La inactivación de virus se lleva a cabo de forma ventajosa a una temperatura en el intervalo de 25 a 40ºC.
Una forma de realización preferida del procedimiento según la invención consiste en que la inactivación de virus se lleva a cabo durante un periodo en el intervalo de 4 a 6 horas.
Como estabilizador es muy adecuada la glicina.
Para la extracción con aceite es muy adecuado el aceite de ricino.
Para el efecto de limpieza se ha demostrado especialmente ventajoso usar un polímero de poliestireno - divinilbenceno o un polímero basado en metacrilato como matriz hidrófoba.
Las matrices hidrófobas empleadas según la invención pueden portar grupos alifáticos ramificados o lineales con más de 24 átomos de carbono.
En función del material de partida usado, puede ser necesaria una tepa para agotar la llamada actividad de activador de precalicreína (PKA). La PKA se conoce porque, mediante la liberación de la sustancia vasoactiva bradiquinina a partir del quininógeno de alto peso molecular (HMWK), conduce a una disminución de la presión sanguínea tras la administración de preparados que contienen PKA.
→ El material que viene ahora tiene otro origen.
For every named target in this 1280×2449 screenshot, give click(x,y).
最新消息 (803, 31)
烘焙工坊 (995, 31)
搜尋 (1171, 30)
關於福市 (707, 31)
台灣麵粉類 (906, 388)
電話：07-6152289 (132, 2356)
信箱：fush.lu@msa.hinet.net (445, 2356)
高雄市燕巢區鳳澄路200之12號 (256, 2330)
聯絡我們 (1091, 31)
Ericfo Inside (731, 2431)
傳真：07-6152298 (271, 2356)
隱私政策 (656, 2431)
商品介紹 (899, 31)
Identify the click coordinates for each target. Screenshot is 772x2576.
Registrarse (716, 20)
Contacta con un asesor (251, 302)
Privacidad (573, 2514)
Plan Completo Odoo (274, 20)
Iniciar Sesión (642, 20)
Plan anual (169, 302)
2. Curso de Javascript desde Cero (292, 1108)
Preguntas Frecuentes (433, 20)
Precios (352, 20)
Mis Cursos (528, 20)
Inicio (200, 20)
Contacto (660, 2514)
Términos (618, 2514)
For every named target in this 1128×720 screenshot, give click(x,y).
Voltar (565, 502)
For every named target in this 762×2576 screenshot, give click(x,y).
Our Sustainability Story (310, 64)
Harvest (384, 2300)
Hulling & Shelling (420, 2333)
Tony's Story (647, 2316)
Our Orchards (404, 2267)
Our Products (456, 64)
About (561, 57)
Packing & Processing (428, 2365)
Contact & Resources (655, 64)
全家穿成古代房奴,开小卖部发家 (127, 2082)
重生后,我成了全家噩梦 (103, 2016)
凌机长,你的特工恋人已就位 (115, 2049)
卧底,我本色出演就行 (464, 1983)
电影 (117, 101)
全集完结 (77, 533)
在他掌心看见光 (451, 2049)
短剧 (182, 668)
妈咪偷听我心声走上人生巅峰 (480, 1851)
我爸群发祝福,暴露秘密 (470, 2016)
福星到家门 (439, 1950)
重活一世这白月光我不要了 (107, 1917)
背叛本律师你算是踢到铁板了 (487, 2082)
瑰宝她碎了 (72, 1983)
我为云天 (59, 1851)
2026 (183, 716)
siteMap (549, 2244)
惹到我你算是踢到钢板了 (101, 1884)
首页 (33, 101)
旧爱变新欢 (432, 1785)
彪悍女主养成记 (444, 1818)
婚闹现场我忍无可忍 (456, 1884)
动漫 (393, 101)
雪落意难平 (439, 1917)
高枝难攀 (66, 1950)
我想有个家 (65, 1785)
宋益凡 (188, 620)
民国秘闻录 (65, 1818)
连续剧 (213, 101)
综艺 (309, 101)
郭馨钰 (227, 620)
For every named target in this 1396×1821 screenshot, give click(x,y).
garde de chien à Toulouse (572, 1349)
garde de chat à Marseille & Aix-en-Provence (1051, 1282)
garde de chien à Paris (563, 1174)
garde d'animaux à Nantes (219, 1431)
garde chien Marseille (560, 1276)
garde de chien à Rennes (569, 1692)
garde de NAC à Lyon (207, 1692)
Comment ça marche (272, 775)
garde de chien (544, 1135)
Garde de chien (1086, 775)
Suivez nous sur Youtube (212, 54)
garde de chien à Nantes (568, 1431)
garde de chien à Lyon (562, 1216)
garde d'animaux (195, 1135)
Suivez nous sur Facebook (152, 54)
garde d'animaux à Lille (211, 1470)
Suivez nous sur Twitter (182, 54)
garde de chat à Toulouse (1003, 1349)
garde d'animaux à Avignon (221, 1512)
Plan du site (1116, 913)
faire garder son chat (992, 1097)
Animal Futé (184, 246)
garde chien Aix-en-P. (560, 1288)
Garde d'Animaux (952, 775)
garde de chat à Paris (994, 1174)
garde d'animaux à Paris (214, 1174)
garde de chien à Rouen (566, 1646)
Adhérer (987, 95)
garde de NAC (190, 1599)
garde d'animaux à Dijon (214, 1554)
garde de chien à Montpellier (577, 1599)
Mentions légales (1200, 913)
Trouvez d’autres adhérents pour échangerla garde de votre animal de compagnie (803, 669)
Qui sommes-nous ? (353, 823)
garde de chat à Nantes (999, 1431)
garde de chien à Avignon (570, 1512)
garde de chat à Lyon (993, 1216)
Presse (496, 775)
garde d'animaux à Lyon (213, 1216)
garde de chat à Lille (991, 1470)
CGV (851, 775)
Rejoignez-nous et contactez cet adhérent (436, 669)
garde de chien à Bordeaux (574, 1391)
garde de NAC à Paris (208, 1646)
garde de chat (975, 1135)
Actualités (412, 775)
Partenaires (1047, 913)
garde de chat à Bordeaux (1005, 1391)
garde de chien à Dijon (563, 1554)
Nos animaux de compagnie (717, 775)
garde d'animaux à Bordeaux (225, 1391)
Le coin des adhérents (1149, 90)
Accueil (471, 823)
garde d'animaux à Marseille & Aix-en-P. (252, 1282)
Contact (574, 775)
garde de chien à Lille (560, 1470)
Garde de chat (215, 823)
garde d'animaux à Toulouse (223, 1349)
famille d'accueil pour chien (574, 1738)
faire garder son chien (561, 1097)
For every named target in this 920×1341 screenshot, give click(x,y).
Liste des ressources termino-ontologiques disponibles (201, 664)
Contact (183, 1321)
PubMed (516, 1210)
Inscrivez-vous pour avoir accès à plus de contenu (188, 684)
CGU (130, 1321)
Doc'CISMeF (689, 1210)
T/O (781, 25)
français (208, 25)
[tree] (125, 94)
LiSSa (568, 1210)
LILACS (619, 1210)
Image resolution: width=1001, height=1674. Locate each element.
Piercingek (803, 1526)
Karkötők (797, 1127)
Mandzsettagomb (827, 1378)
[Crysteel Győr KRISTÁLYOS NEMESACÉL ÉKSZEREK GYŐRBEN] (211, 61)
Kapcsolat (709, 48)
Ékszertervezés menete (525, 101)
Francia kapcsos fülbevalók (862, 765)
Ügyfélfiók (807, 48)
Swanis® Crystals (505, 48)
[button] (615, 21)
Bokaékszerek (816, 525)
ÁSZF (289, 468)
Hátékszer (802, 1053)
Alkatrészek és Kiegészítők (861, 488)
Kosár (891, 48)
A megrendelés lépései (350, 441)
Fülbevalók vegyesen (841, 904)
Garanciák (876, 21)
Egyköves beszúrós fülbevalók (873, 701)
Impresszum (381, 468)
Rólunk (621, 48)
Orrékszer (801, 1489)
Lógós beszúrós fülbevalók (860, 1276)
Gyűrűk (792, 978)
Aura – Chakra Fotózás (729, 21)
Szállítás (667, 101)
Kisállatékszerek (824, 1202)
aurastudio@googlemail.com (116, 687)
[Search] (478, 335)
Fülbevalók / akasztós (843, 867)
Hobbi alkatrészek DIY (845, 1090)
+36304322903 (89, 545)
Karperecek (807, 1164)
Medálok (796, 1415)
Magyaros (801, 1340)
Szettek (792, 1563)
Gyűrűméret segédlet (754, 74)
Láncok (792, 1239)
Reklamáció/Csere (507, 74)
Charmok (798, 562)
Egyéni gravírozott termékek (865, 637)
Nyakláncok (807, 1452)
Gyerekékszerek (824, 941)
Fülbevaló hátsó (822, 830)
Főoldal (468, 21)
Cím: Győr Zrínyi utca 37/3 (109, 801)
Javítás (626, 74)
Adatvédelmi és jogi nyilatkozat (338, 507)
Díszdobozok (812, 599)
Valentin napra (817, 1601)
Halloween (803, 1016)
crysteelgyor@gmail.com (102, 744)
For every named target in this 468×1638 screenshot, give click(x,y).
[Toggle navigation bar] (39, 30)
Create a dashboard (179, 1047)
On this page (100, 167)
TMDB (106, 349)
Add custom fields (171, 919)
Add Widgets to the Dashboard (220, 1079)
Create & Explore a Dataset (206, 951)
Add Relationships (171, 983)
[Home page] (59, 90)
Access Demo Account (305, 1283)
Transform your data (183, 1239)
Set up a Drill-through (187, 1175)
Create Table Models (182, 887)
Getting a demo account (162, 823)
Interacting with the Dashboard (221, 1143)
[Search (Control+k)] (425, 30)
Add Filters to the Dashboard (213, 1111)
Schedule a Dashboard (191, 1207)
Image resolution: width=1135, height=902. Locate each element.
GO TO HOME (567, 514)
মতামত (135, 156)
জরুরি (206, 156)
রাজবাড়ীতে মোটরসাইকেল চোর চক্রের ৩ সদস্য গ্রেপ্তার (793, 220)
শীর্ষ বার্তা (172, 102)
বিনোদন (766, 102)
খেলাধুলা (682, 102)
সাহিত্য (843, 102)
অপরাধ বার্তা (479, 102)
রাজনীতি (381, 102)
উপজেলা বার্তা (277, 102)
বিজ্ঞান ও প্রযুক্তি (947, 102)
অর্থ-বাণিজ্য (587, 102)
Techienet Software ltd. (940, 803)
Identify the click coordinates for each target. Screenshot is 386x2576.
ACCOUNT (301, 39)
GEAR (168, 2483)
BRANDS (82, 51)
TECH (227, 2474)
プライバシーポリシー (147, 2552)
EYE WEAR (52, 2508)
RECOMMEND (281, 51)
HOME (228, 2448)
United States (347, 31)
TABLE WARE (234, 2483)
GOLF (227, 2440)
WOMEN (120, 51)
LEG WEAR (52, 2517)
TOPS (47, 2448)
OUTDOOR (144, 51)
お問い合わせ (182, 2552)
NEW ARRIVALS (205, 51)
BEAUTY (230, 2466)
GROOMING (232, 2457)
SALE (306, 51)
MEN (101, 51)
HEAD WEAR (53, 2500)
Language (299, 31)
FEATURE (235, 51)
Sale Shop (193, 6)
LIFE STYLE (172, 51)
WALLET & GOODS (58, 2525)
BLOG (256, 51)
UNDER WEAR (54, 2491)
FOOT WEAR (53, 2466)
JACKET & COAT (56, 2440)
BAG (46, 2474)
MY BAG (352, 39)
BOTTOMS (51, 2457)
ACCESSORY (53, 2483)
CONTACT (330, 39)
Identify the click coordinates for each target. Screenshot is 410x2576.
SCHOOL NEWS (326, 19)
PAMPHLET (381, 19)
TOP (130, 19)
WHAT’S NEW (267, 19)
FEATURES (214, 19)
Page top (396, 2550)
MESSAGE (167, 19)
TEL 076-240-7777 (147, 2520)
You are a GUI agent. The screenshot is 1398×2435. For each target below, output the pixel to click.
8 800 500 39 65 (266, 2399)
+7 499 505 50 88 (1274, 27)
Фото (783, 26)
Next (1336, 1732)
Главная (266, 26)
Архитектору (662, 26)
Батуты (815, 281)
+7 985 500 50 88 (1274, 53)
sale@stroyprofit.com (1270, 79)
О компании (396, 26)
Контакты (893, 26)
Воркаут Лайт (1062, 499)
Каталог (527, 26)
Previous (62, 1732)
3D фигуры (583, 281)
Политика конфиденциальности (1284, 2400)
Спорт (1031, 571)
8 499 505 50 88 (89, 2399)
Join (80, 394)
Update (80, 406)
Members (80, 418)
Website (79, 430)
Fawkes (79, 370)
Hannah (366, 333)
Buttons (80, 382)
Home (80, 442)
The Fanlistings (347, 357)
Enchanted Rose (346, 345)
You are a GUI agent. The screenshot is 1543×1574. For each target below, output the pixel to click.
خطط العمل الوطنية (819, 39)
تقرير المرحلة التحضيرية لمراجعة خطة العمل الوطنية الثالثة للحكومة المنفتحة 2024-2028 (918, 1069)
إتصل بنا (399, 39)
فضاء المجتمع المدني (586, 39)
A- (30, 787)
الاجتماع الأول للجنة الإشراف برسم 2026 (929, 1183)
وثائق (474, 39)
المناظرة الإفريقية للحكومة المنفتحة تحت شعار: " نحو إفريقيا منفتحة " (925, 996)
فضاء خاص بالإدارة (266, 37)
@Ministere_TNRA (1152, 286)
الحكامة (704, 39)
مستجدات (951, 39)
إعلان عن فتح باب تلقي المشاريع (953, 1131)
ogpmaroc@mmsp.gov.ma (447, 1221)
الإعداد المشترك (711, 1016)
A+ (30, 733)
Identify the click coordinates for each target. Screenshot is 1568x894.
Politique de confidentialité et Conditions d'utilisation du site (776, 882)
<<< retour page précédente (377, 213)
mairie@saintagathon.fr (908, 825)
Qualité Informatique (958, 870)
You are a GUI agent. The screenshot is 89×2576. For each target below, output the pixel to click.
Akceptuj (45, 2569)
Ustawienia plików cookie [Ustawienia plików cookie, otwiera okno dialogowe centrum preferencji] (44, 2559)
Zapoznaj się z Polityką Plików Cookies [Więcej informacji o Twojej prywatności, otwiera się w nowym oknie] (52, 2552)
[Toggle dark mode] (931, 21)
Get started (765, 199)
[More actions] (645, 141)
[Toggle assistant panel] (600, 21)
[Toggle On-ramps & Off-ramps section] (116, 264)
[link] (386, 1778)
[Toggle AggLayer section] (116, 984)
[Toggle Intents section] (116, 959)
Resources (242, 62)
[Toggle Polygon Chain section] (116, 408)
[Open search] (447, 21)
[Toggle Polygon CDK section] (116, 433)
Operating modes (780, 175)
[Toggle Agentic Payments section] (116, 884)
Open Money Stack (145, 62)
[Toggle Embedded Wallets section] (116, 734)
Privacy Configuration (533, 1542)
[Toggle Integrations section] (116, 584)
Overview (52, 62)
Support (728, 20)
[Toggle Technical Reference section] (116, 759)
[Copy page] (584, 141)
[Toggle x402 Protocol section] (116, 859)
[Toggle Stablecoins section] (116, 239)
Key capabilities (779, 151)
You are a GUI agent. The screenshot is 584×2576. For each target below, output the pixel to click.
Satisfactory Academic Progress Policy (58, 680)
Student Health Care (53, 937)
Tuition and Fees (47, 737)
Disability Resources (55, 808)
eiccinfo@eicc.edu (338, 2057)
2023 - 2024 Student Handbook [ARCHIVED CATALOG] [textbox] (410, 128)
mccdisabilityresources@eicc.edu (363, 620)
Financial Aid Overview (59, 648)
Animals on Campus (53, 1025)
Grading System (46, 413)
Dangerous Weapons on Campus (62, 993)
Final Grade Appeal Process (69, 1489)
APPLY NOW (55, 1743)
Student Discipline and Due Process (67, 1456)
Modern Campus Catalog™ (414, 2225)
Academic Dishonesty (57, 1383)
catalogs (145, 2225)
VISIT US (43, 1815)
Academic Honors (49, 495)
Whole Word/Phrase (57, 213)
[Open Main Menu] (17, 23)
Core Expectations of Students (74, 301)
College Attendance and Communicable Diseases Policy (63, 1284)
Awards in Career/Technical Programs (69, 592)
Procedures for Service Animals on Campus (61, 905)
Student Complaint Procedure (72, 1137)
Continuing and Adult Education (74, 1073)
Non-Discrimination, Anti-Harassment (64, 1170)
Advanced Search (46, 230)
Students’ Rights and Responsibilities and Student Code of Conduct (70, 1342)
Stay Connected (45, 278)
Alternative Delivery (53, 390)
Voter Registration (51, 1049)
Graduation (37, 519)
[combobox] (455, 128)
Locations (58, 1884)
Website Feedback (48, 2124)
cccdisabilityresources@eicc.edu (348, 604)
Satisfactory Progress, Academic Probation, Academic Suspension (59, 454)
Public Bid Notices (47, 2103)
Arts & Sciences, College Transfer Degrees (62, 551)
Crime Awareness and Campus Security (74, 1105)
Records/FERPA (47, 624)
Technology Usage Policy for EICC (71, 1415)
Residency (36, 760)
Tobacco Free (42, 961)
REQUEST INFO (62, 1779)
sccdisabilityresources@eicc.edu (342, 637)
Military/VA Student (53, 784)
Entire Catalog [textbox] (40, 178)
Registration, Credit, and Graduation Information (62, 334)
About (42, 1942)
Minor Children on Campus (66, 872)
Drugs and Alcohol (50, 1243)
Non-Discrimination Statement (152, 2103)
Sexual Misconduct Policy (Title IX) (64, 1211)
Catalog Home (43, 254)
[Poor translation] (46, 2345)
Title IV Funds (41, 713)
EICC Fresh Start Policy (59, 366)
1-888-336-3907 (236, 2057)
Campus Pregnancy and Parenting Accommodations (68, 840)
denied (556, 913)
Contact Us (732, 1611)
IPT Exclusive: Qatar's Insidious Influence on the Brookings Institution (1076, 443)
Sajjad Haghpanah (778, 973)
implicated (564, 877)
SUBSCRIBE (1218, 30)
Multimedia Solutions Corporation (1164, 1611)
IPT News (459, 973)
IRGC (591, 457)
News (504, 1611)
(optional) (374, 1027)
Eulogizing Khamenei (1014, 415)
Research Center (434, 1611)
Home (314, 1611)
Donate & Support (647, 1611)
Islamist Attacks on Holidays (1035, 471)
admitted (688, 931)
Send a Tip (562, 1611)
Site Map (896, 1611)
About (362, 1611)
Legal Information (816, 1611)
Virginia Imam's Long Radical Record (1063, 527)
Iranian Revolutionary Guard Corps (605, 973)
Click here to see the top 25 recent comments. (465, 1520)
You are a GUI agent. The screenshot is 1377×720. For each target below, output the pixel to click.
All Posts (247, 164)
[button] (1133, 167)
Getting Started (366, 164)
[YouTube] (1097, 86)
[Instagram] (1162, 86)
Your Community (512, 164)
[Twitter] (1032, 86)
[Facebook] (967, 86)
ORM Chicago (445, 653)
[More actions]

La PKA se inactiva por lo general durante la pasteurización de preparados de proteínas. Dado que un tratamiento térmico, mediante el que la PKA según la invención se inactiva parcialmente, es desventajoso para la albúmina preparada según el procedimiento por los motivos anteriormente mencionados, la PKA, en caso de que sea necesario, puede eliminarse mediante medidas especiales. A estas pertenece la incubación con carbón activo con filtración subsiguiente, preferiblemente en filtros de profundidad, o el filtrado directo a través de filtros que contienen carbón activo.
Además son adecuados intercambiadores iónicos, como intercambiadores catiónicos o aniónicos, para la eliminación de la PKA. Esto se puede llevar a cabo poniendo en contacto la solución que contiene albúmina con la matriz en columnas o mediante el procedimiento en lotes conocido para el experto. Como alternativa, se pueden emplear matrices de sulfato de dextrano o heparina para la reducción de la PKA.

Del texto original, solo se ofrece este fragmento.